Яким, как быстро появился, так же и быстро удалился исполнять приказание.

- Мартой, стало быть, кличут? – переспросил Пётр.

- Простолюдинка, из лифляндских. Мы её на свой манер Катериной нарекли.

- Катерина? По святцам - чистая, непорочная значит.

- Мин херц, может спать уже пойдём?

- Алексашка, ой напросишься!

С этими словами в гостиную вошла Екатерина и поставила на стол поднос с рюмками, вином и закусками.

- Из горячего что желаете? – спросила она, опустив глаза. Пётр встал, обошёл вокруг стола и встал у неё за спиной, оглядывая стройное женское тело. Поднял голову выше и, залюбовавшись очаровательным белым локоном, невольно потрогал его.

- С горячим определимся потом. Алексашка, я думаю, что ты сегодни без горячего обойдёшьси.

- Мин херц!

- Молчи, береги зубы, горячее тебе сегодня вредно – сказал Пётр и обратился к Екатерине. - Значится, ты теперь Екатерина?

- Это имя мне нравится, гер Питер.

- Вот оно как? А ещё что тебе нравится?

- Люблю книги читать романтические, а ещё, книги в коих политесам учат, или о выгодах всяких и деликатностях между государствами.

- Вот тебе и заурядная! Алексашка? Ай плут! – и царь пригрозил другу пальцем, а потом опять обратился к Екатерине, - Деликатности, говоришь? А поведай-ка нам, Катенька, почему Шереметьев уж год как воюет со шведами, а Нарвы так и не взял?

- Сильно крепок город, и с моря к нему помогу кажут. Покамись Шереметьев и не хочет его брать, не иначе как на следующее лето сподобится. Вот Ливонию разорит вконец, она ослабнет, тогда и Нарва сама падёт.

- Алексашка, - сказал Пётр не оборачиваясь, поскольку белый локон на прелестной шее не давал ему покоя. Он уже игрался им вовсю и невольно накручивал на палец.
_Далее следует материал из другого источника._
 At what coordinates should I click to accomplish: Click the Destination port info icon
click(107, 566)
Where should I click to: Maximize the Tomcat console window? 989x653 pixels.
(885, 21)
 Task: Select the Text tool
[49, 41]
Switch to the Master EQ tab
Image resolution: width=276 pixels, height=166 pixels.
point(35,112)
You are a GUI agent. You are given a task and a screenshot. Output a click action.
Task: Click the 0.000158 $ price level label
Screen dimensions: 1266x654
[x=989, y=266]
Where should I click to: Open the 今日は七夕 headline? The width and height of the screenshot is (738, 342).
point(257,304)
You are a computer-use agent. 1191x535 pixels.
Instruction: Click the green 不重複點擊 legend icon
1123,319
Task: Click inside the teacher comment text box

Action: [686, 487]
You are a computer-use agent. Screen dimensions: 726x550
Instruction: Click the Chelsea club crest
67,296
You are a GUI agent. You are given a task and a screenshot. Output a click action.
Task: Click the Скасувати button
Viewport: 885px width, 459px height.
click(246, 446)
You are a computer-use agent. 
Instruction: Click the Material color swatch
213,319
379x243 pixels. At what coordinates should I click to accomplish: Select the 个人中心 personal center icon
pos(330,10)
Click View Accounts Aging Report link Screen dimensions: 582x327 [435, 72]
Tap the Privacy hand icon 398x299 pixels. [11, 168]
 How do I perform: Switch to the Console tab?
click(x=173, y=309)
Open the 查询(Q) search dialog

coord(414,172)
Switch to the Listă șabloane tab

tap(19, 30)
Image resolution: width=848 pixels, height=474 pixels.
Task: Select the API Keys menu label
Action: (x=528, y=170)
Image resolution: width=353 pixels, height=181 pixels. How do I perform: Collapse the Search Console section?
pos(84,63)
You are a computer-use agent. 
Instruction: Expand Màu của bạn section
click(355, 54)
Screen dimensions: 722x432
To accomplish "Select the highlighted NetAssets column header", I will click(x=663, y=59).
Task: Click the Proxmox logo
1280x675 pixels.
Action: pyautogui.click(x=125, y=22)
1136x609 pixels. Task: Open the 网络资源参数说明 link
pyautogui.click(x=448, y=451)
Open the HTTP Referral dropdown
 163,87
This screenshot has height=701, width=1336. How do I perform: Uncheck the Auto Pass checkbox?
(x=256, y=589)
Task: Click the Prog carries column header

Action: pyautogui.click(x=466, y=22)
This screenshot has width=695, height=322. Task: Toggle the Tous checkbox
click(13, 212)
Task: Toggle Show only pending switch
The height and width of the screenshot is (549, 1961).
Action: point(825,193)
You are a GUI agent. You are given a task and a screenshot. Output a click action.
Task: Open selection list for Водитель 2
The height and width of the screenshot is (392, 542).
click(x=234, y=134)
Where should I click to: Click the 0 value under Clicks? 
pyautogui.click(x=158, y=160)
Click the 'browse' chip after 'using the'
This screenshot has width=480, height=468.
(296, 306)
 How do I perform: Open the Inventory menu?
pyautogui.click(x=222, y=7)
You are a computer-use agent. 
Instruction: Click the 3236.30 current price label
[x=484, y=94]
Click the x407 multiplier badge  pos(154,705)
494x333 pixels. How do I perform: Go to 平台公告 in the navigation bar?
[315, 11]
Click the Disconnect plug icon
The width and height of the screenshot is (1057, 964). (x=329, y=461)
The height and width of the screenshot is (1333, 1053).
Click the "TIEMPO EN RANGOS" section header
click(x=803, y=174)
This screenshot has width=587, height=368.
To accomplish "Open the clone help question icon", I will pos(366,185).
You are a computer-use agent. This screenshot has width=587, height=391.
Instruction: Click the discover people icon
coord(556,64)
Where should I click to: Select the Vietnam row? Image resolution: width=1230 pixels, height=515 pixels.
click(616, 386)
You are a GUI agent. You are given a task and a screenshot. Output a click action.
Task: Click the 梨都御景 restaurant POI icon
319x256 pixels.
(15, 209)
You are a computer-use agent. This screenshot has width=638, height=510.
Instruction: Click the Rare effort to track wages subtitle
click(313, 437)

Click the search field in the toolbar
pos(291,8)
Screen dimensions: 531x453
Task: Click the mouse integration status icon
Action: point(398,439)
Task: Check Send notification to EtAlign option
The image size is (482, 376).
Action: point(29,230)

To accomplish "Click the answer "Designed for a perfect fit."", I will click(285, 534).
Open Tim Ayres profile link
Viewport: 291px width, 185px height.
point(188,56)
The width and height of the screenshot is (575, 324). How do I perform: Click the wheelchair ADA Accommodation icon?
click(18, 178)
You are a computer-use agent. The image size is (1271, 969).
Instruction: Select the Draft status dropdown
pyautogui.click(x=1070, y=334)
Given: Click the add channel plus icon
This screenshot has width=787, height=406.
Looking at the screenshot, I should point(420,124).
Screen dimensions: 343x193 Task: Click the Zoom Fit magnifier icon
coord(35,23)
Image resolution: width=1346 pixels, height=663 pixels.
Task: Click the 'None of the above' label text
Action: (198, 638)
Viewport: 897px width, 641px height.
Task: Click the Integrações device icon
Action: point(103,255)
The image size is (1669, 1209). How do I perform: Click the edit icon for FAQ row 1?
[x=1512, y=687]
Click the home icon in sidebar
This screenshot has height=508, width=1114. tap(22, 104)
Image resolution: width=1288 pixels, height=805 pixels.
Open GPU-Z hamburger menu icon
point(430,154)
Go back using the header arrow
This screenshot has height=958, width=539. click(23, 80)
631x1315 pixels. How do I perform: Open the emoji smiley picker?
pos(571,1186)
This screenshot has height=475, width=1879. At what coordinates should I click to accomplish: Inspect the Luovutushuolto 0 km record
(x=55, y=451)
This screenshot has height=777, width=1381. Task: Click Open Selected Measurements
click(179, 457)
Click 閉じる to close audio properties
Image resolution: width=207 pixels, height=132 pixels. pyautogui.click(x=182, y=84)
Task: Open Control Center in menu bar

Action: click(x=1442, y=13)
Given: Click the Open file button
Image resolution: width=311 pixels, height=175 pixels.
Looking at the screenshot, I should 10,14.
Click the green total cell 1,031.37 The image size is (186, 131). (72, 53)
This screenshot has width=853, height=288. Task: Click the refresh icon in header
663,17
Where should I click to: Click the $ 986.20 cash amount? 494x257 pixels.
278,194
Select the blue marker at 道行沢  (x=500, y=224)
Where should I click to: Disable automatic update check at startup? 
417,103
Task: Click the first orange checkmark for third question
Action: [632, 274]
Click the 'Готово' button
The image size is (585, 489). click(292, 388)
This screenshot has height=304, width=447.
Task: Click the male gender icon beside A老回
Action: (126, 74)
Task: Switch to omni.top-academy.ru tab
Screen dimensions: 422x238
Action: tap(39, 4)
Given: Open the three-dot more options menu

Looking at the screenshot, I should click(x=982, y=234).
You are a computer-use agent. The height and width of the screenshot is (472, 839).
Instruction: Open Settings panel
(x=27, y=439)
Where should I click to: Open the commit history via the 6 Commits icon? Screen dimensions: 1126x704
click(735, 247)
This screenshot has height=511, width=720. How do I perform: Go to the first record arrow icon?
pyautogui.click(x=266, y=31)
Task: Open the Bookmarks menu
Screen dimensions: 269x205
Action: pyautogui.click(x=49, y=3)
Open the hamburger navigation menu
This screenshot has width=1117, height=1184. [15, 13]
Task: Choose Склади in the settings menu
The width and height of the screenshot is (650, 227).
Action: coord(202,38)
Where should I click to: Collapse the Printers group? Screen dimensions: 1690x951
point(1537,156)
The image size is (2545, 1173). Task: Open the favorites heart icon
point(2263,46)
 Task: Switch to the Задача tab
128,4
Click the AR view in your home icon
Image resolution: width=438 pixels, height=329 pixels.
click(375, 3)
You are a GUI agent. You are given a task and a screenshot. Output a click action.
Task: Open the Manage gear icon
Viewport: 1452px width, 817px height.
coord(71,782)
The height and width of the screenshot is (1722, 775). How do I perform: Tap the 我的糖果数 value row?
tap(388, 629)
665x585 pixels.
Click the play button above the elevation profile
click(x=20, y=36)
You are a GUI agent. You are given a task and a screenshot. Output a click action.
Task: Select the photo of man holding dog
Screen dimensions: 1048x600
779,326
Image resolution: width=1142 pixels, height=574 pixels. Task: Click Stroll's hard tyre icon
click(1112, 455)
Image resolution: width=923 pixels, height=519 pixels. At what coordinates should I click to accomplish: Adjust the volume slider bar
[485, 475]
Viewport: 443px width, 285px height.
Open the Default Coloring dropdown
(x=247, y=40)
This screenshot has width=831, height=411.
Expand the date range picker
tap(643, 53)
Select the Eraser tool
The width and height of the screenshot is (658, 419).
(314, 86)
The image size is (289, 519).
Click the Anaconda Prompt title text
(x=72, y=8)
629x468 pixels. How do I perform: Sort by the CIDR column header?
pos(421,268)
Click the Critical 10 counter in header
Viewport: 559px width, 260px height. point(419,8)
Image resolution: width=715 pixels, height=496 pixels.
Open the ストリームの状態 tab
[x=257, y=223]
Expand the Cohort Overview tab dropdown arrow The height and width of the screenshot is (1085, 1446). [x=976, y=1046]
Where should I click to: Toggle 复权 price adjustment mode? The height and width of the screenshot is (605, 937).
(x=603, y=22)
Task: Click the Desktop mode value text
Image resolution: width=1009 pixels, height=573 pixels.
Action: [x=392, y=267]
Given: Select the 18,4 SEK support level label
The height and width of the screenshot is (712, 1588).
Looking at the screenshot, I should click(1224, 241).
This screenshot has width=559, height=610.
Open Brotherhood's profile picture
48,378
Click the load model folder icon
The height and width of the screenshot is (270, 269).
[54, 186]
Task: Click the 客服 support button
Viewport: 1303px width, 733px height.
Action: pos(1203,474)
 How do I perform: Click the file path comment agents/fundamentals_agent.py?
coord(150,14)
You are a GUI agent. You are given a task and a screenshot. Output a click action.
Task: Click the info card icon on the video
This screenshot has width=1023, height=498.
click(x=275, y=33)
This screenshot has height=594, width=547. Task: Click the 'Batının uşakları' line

Всё это время Екатерина не оборачивалась, так и стояла лицом к столу, но по всему было видно, что эта игра ей нравится. – Алексашка, и ты хотел утаить от меня этакую жемчужину? Паскудник! А скажи ещё, Катюша, отчего Карл не выбьет Шереметьева из Лифляндии?

   Пётр же напротив, скривил лицо, наслаждаясь тем, что причиняет боль очаровательному созданию.

- Растерялси он. На западе Дания грозит ему войной. На юге Речь Посполитая мечется – хочет свой кусок оттяпать. На востоке ты, государь, то в Ливонии с походом, то земли финские воюешь и отбираешь у него. Он как медведь, собаками обложенный, – каждая укусить норовит, вот так бы и перешиб лапой, а не достанешь: похочешь дотянуться, с места сойдёшь – другая тут же за спину хватит. Вот и Карл не знает, за что ухватиться теперя. Земель много, а войско едино. А поделишь его – так разобьют по частям.

- Алексашка! -  Пётр, уже не контролируя свои порывы, накрутив на палец локон с силой потянул за него. Екатерина запрокинула голову, но, превозмогая боль, не то чтобы не вскрикнула, но даже и не поморщилась. Пётр же напротив, немного оскалился, наслаждаясь тем, что причиняет боль очаровательному созданию. - И ты скрывал от меня сие сокровище? Чего молчишь? Хороша девка! – говорил он уже сквозь зубы.

- Алексашка! А ну, налей нам вина полные бокалы!

   Екатерина через боль мерно, не рывком, потянула голову вперёд. Пётр старался удержать локон, но он всё же выскочил из его пальцев. Меньшиков уже налил бокалы, а Пётр ещё какое-то время так и стоял с поднятой рукой и оскаленной улыбкой.

- Молодка, а головушка светлая! Не встречал таких.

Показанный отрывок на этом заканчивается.